Figure 2: Case 2. Longitudinal view of an echogenic paraspinal mass (arrows) (neuroblastoma) in the third trimester.
Discussion
Neuroblastoma is the most common malignant tumor in infancy and early childhood, originating anywhere along the sympathetic nervous system, and in the adrenal gland (fig. 3). More than half of neuroblastomas are in the abdomen, and two-thirds of these originate in an adrenal gland. Fifteen percent of neuroblastomas are thoracic, arising posteriorly along the sympathetic chain. Other sites include the cervical region, sympathetic chain in the abdomen, nasopharynx and brain2,4,8,9.
More than half of patients are less than two years of age at diagnosis. Seventy-five percent of tumors are discovered prior to four years of age. The prognosis ranges from over 90% survival if discovered in patients under one year of age, to less than 10% survival when discovered in older children2,8,9 (fig 4). Accurate early diagnosis is crucial, as the best prognosis is in the youngest patients.
Differential diagnosis
Although the correct diagnosis was suggested in our two cases, other diagnostic possibilities were recognized as well. For the first case, a cystic lesion in the suprarenal region may suggest renal abnormalities such as duplex anomalies of the kidney with upper pole hydronephrosis or cystic dysplasia of an upper pole moiety. Other rare cystic neoplasms of the kidney, such as cystic Wilms" tumor, must be considered.
Other adrenal lesions are possible, including adrenal cysts or hemorrhage. Unfortunately, both of these benign entities are less common in the fetus and newborn than adrenal neuroblastoma.

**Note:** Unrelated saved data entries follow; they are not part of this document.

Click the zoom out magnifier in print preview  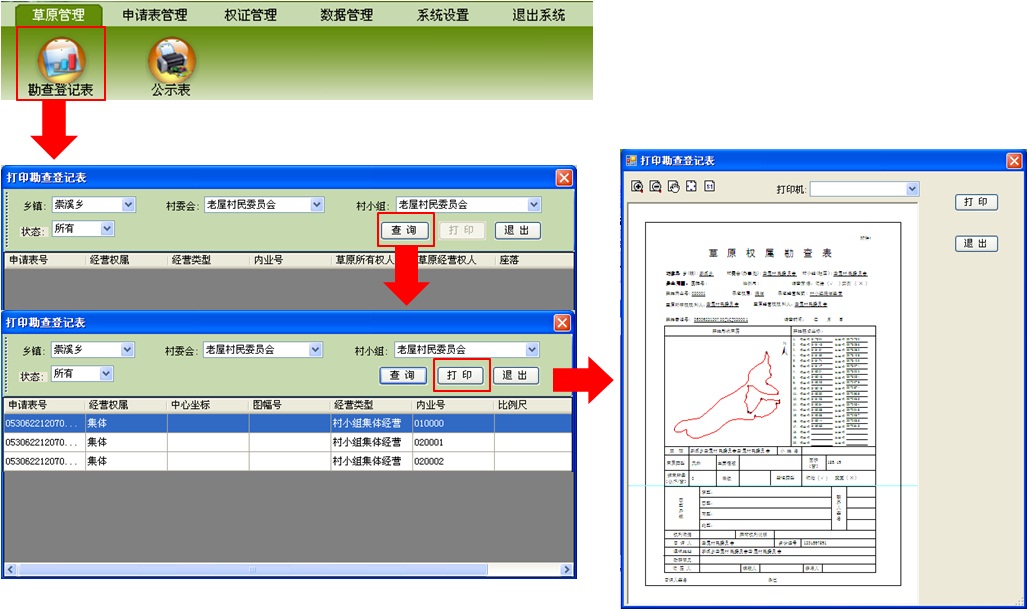click(655, 187)
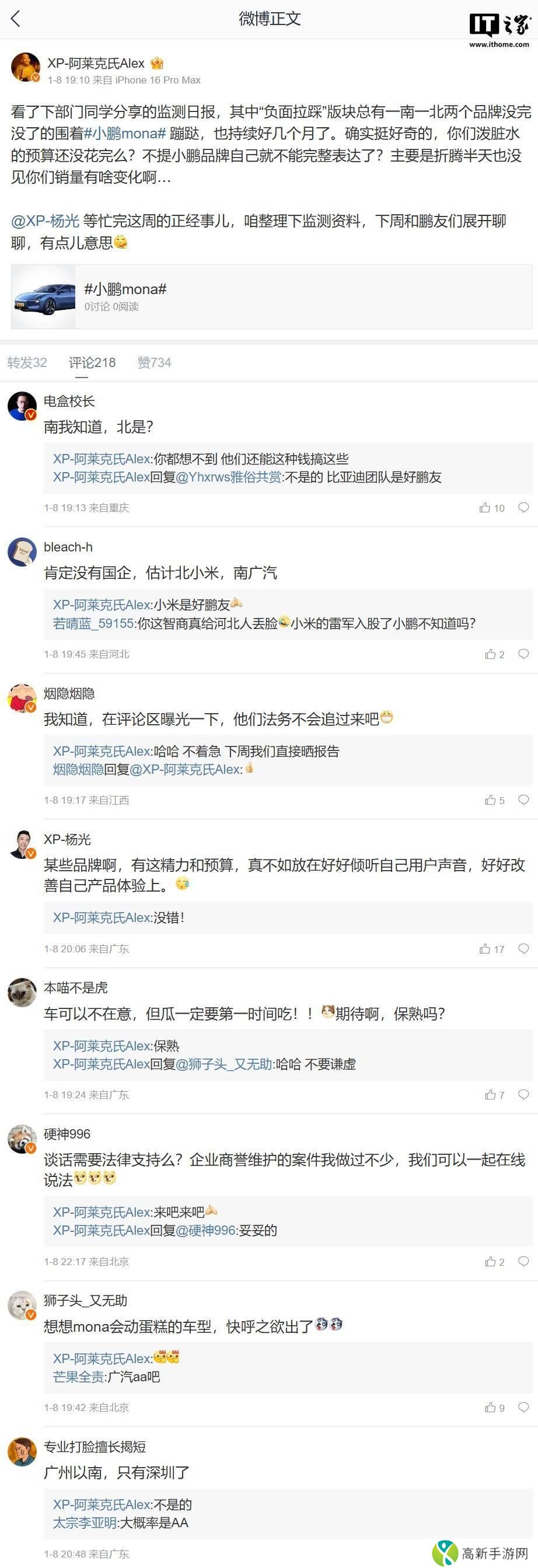View 专业打脸擅长揭短's avatar
The height and width of the screenshot is (1568, 538).
(x=22, y=1453)

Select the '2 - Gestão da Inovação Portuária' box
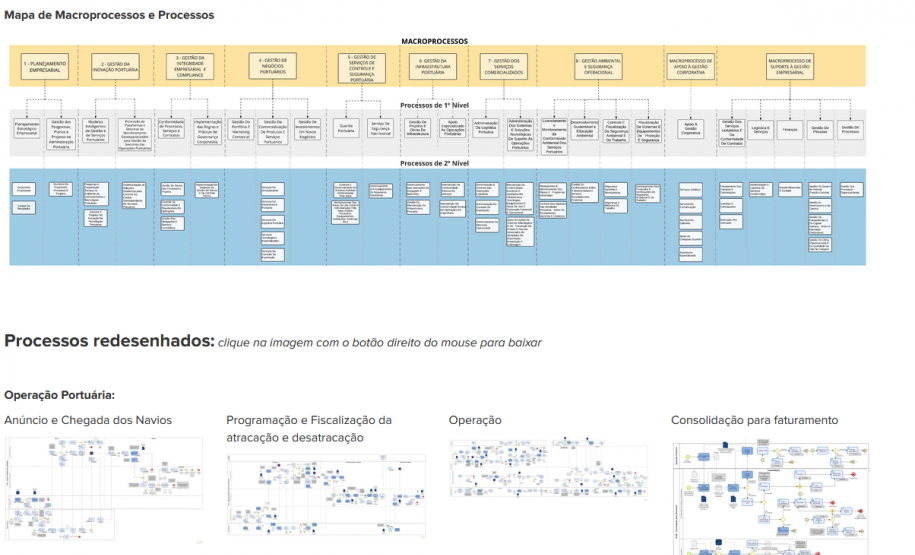116,66
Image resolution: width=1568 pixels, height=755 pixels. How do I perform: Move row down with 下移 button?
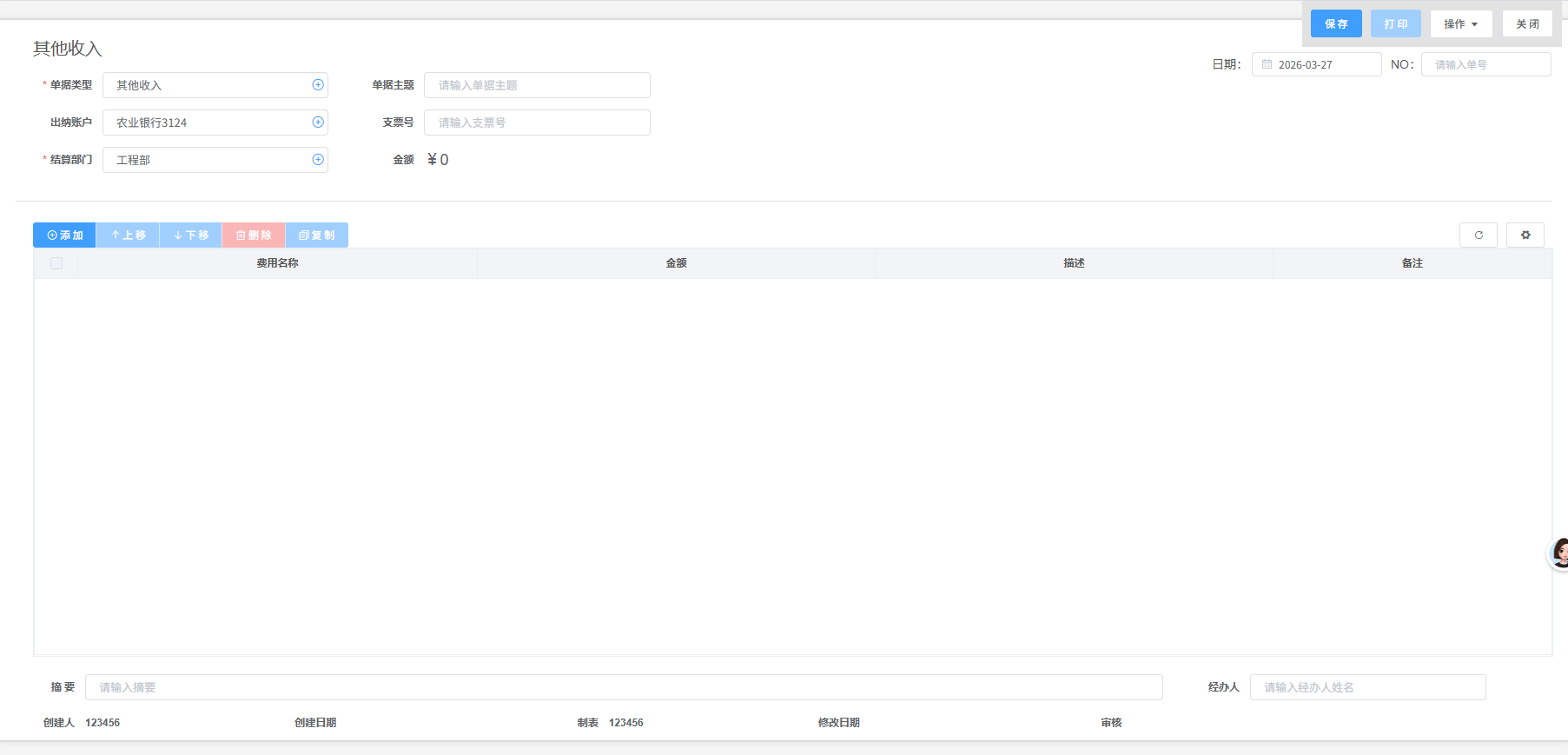pyautogui.click(x=191, y=235)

Although approximately 70% of neuroblastomas are located in the adrenal gland, other sites of origin are well described. The appearance of the lesion in our second case could be confused with that of a lung mass such as pulmonary sequestration or cystic adenomatoid malformation. The paraspinal location of the mass in case #2 suggested a tumor of neurogenic origin, but this could not be confirmed prenatally. Lesions previously described in the literature had variable appearances (Table 1).
Table 1: Review of the literature.
Author | Age | Location Characteristics | Evolution | Outcome |
Janetschek5 | 34 | Right suprarenal 30mm Hypoechoic | Grew to 60mm over the next 2 weeks, more heterogeneous appearance | Stage I tumor, removed during the first week. Elevated cathecholamines at birth. OK at 6 months |
Filipi6 | Normal at 28 weeks 37 | Thoracic 30*13*25 mm Hyperechoic | Grew to 40*13*35 over the next 3 weeks | Coarse calcifications on X-rays. Surgery: posterior mediastinum, originated from 3 intervertebral foramina. High VMA. OK at 6 months |
Fowlie7 | 38 | Left suprarenal 35mm Heterogeneous | Delivered 1 week later | Operated 2 weeks after delivery of a 70 mm Stage II. OK at 3 months. |
Giulian3 | 38 | Right suprarenal 35mm Heterogeneous | Â | Removed on the third day of life. OK at 1 year. |
Ferraro2 | 35 | Right suprarenal 28mm Hyperechoic | Little growth during the next three weeks | No calcifications, normal VMA Surgery on the 5th day: 45x40x25 mm Stage I. At 3 months several hepatic metastasis are discovered. |
Conclusion
Prenatal recognition of fetal masses allows the opportunity for delivery at a specialized center with access to urgent care by neonatologists and surgical subspecialists. Although the first infant was asymptomatic at birth from the adrenal neuroblastoma, the second infant deteriorated under observation and required immediate intervention, which may not have been available had the infant been delivered outside of a specialized center. Neuroblastoma can mimic other lesions in utero; however, it is important to recognize neuroblastoma in the differential diagnosis since aggressive follow-up results in the best outcome.